(Dataset entries)
::::::::
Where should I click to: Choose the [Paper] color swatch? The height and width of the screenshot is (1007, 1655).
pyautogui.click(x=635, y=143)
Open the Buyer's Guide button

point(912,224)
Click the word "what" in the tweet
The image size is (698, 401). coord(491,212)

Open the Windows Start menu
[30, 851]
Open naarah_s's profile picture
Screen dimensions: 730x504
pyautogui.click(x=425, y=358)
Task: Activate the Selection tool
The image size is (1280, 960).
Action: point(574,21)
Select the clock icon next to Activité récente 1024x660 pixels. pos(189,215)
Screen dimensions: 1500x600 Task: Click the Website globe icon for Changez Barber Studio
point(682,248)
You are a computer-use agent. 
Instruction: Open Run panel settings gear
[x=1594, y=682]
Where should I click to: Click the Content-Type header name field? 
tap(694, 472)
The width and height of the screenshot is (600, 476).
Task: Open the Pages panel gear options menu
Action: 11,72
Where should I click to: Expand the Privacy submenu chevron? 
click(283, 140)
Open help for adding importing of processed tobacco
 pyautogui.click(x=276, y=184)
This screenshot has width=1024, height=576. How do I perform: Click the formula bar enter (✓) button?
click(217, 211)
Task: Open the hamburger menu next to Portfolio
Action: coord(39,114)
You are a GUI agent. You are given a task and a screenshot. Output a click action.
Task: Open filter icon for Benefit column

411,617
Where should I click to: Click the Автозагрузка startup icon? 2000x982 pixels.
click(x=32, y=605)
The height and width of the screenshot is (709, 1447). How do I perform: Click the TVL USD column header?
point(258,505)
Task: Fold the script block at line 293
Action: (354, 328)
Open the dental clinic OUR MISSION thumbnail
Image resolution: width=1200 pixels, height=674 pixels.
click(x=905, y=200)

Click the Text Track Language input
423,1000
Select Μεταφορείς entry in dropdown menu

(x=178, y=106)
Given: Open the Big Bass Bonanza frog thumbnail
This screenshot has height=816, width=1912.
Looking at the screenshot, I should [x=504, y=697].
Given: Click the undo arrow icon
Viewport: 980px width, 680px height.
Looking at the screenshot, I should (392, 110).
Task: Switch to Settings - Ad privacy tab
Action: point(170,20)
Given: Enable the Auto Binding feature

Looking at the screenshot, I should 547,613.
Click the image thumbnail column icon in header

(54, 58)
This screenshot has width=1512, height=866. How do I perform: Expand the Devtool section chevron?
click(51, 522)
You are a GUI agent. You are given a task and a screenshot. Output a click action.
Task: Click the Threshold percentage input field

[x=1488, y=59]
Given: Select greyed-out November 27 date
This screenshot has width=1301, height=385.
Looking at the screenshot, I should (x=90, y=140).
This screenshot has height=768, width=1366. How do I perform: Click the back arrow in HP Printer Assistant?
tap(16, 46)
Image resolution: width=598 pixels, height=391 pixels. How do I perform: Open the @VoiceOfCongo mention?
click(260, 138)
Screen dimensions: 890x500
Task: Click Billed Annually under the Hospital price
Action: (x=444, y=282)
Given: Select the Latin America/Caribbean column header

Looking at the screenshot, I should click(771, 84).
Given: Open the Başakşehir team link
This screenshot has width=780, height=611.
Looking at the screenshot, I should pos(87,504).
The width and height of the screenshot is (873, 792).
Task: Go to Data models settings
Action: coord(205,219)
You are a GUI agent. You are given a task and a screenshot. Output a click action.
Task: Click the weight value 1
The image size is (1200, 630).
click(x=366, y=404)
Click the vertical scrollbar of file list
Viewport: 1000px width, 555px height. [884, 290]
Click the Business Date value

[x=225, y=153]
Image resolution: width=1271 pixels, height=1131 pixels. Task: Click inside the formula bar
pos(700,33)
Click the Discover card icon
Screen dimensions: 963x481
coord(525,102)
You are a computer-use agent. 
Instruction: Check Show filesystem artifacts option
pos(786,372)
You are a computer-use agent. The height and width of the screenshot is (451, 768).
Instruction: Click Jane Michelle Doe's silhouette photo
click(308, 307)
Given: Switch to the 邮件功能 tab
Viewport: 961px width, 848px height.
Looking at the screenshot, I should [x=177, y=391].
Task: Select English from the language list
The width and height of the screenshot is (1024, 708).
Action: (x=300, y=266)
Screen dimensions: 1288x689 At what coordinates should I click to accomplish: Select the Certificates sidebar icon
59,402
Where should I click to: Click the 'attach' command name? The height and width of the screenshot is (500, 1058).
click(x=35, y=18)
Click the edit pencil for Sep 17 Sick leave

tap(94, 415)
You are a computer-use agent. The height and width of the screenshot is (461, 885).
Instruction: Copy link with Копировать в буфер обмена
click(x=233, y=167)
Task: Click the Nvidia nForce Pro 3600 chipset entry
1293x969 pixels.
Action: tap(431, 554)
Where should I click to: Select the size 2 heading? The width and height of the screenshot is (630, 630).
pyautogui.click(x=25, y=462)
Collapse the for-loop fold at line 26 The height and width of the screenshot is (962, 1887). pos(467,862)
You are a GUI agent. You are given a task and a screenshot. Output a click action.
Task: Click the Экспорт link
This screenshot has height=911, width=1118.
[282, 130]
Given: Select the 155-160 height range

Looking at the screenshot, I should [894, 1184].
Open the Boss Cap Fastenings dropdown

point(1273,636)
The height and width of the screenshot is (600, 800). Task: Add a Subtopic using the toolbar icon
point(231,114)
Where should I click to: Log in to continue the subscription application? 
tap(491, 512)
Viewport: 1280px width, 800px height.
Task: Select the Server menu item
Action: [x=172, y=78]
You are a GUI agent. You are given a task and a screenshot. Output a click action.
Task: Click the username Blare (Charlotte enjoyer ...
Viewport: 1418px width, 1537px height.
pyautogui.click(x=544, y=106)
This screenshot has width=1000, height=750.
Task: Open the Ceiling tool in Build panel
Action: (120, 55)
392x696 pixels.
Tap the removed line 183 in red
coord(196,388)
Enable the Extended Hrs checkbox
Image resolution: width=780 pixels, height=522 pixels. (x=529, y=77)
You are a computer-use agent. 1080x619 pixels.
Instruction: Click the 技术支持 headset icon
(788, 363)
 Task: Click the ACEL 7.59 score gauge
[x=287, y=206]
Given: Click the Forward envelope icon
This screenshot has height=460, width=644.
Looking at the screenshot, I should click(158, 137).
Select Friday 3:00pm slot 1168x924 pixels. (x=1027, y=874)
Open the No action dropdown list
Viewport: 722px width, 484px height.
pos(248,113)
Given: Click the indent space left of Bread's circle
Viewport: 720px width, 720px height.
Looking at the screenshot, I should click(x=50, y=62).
::::::::
● **REQUIRED ACTION**: Determine how many lines in the records above hold the word "computer", and answer with that number only.

● **WORKED SOLUTION**: 5